VIDEOS: Unprecedented Mining Disaster in Brazil Devastates Village, Wildlife, Fishing Economy
The government of Brazil is suing for $5.2 billion two multinational mining companies connected to the collapse of a dam in the state of Minas Gerais that killed 13 people and displaced hundreds, while destroying homes, devastating river ecosystems and polluting part of the Atlantic Ocean with mud and wastewater containing toxic levels of mercury, arsenic and other metals.
The United Nations’ special rapporteur on human rights and the environment, John Knox, said the equivalent of “20,000 Olympic swimming pools of toxic mud” spewed into the Doce River earlier this month.
The companies are Australia-based BHP Billiton, the world’s largest miner, and Vale, the biggest iron ore specialist.
The Guardian reports:
Environment minister Izabella Teixeira said a lawsuit would be filed demanding that the companies and the mine operator Samarco, which they co-own, create a fund of 20 billion reais to pay for environmental recovery and compensation for victims. […]
“It is not a natural disaster.

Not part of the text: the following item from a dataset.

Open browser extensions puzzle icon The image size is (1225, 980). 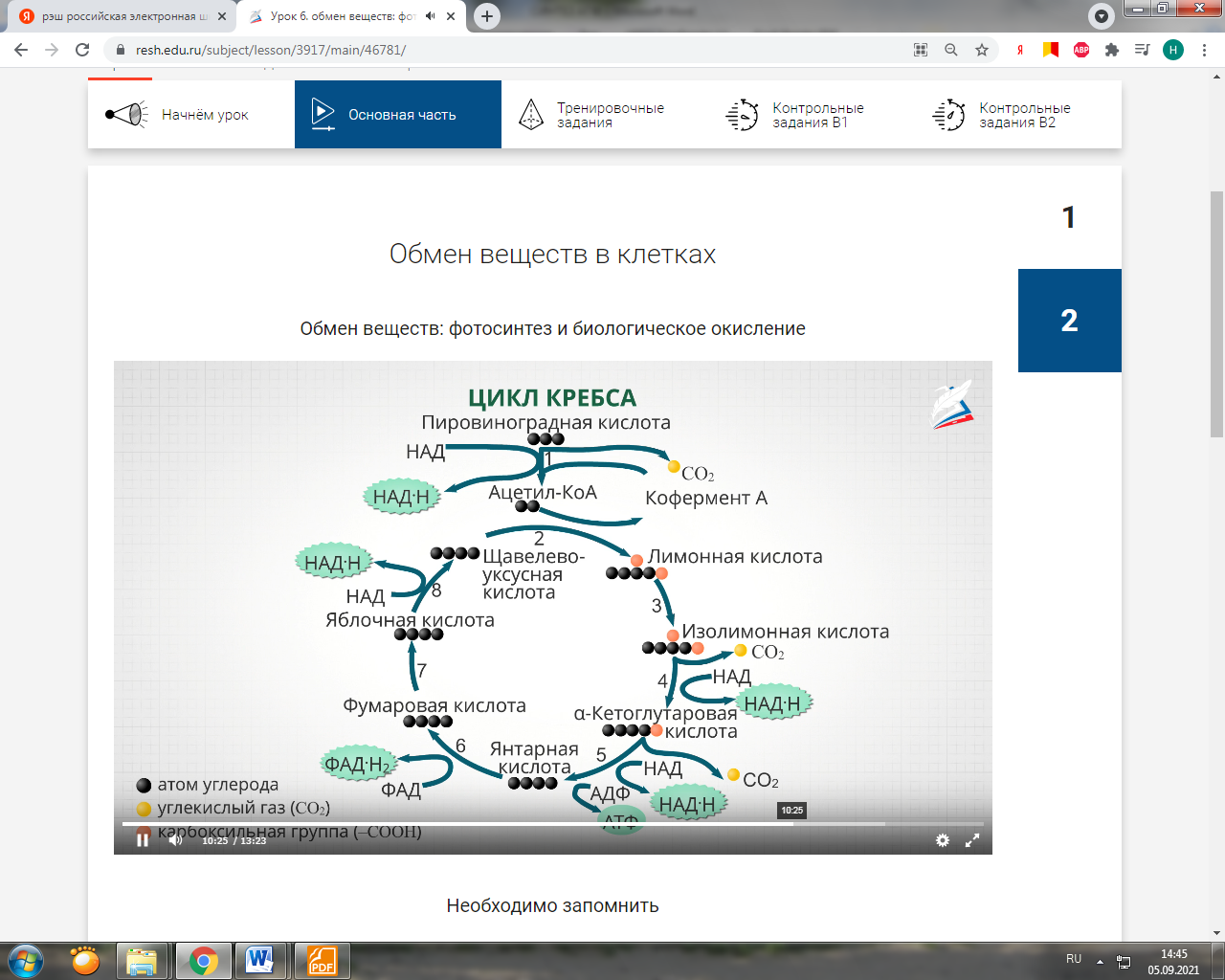point(1112,50)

It is a disaster prompted by economic activity, but of a magnitude equivalent to those disasters created by forces of nature.” […]
The deluge swept down the river Doce to the Atlantic, sparking claims of major contamination, although the mining companies insist there is no serious pollution. […]

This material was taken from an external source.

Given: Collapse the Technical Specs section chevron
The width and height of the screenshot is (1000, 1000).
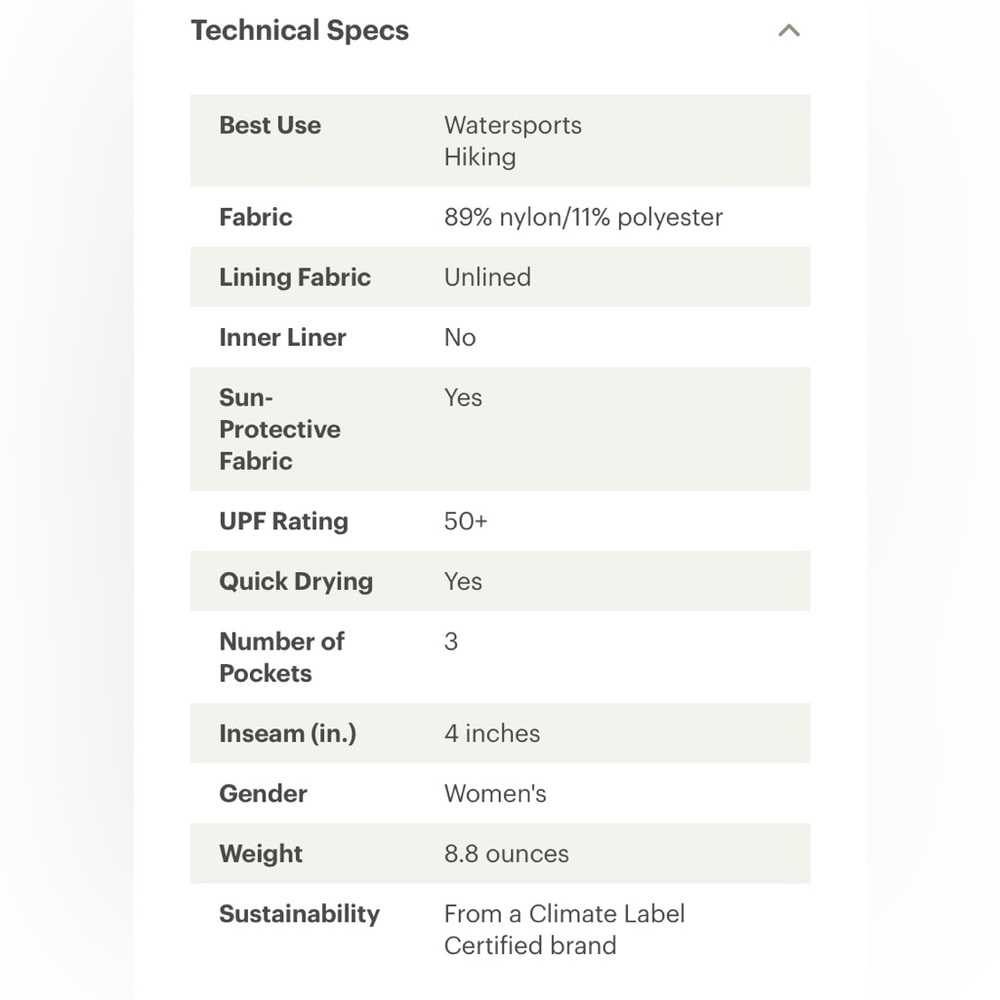Looking at the screenshot, I should [789, 31].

Earlier on Friday Vale announced a compensation fund, but did not give figures. Executives also sounded a defiant note, rejecting allegations that the Doce had been badly polluted.
The United Nations has contradicted the mine operator’s claims that the contamination is not serious. Reuters reports:
Citing “new evidence”, the UN’s office of the high commissioner for human rights said in a statement the residue “contained high levels of toxic heavy metals and other toxic chemicals”. […]
Biologists have been shocked by the impact of the burst dam, which Brazil’s government has called the country’s worst-ever environmental disaster. […]
The UN statement criticized the response of the companies and the Brazilian government as “insufficient,” saying: “The government and companies should be doing everything within their power to prevent further harm.”